Their findings were recently published in Proceedings of the National Academy of Sciences.
Deeply buried life occasionally rises to sea floor
Over the course of four years, Chakraborty, Hubert, and the team analyzed a set of over 170 seafloor sediment samples from the eastern Gulf of Mexico that industry partner TDI-Brooks International Inc. had collected as part of a 2011 survey for the oil industry.
“The Gulf of Mexico is widely known for natural petroleum seepage,” Chakraborty, the study’s lead author, explains. “It’s also a hot spot for petroleum exploration for oil companies, as petroleum seepage is one way to find out whether there might be oil and gas reservoirs beneath the sea floor.”
Chakraborty and Hubert’s research is interested in misplaced microbes — or microbes found in an environment where they are not known to originate. In this study, they discovered certain microbial groups in the sediment close to the sediment-water interface on the sea floor that normally exist well below it.
Co-authors Bernie Bernard and James Brooks of TDI-Brooks International performed geochemical testing on all 172 sediment samples, setting the stage for the Energy Bioengineering and Geomicrobiology Group (EBG) to carry out microbiology testing.
Within this sample set, they found evidence of oil seepage, gas seepage, and combined oil and gas seepage. “Our collaborators provided us with detailed hydrocarbon geochemistry data to support these claims, and categorize the sample set,” he says. “That allowed us to carry out our microbial assessments based on those characterizations.”

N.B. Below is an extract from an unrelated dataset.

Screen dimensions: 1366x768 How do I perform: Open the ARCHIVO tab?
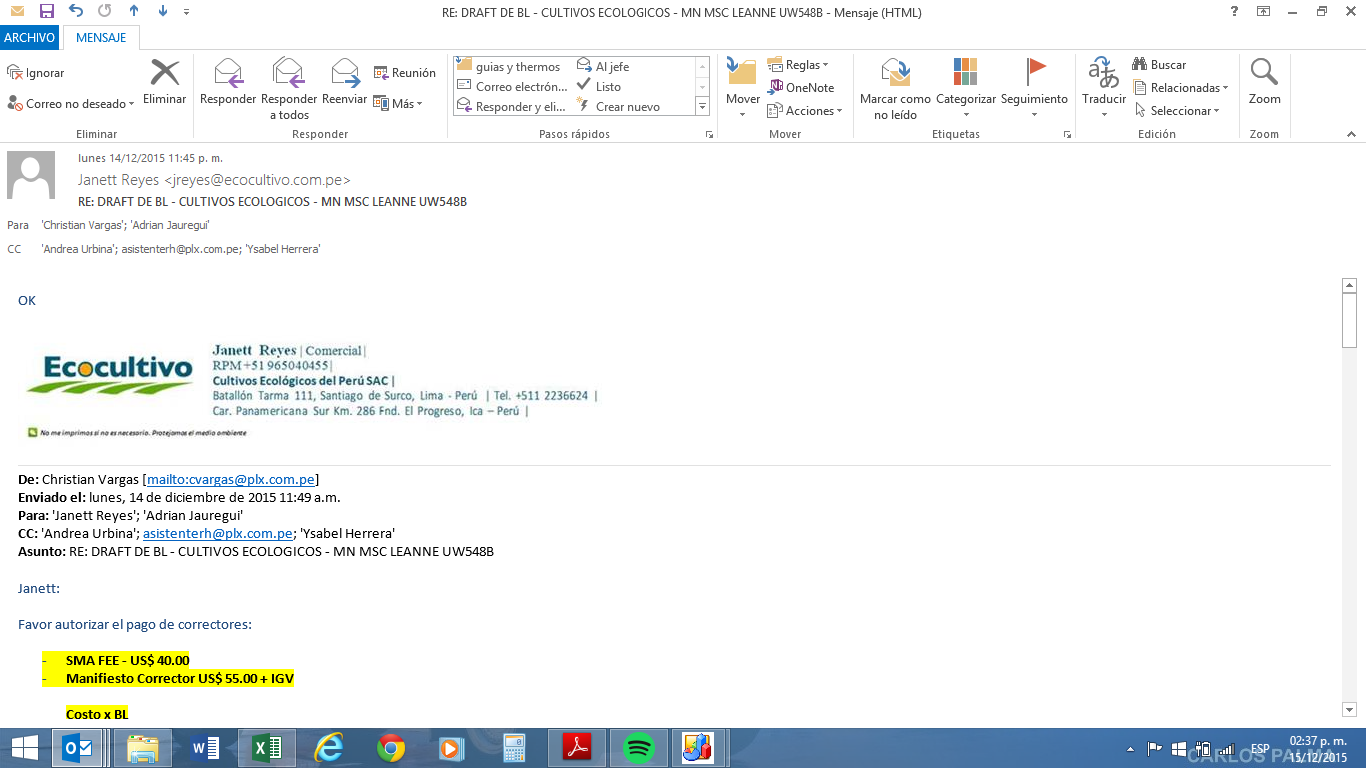coord(29,38)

Gas seeps on the ocean floor showed distinct microbes that are well known to inhabit the deep sedimentary layers below the sea floor.
“These microbes are bubbling up from deeper layers in the subsurface, like riding an elevator,” Hubert explains. “Most of the time, you wouldn’t expect to see those bacteria at the sediment-water interface, but genomics shows us that when this buoyancy mechanism is present, the cells are hitching a ride and getting expelled up to the shallower layers.
"Whereas in normal seabed settings sedimentation processes bury microbial populations in surface sediments deeper and deeper over time, these results suggest that it’s more of a two-way street.”
Better understanding of organisms that are seldom seen
Chakraborty says microbial dispersal in the context of subsurface ecology is an enigmatic question, and scientists are still working to understand microbial life so far beneath Earth’s surface.
“Thanks to our partners, we were able to support our findings with statistics because we had such a large sample set,” he explains. “However, the marine subsurface is a difficult environment to access. You need research vessels fitted with expensive sediment coring equipment to really get good samples.”
Knowing that these life forms can now be found at shallower depths will help researchers conduct further work to build understanding of life forms below the ocean floor.
“Subsurface microbes being brought up to the surface contribute to the microbial diversity of the sea floor. They could also be potential indicator organisms for studying this kind of dispersal.”
The study also delivers a new perspective on the diversity and metabolic potential of seabed petroleum seep microbial communities that play “an important role in preventing the ocean from being full of seeping hydrocarbons,” Hubert says.
In addition to TDI-Brooks International, Inc, other collaborators also contributed to the study. Dr. Emil Ruff, PhD, from the Marine Biological Laboratory (MBL), Woods Hole, and Dr. Xiyang Dong, from Sun Yat-sen University, China. Both Ruff and Dong are former EBG postdoctoral fellows. Carmen Li is a research associate working with Chakraborty and Hubert, and Emily Ellefson, who worked on the project as a summer student, is now doing a master's in the Department of Geoscience.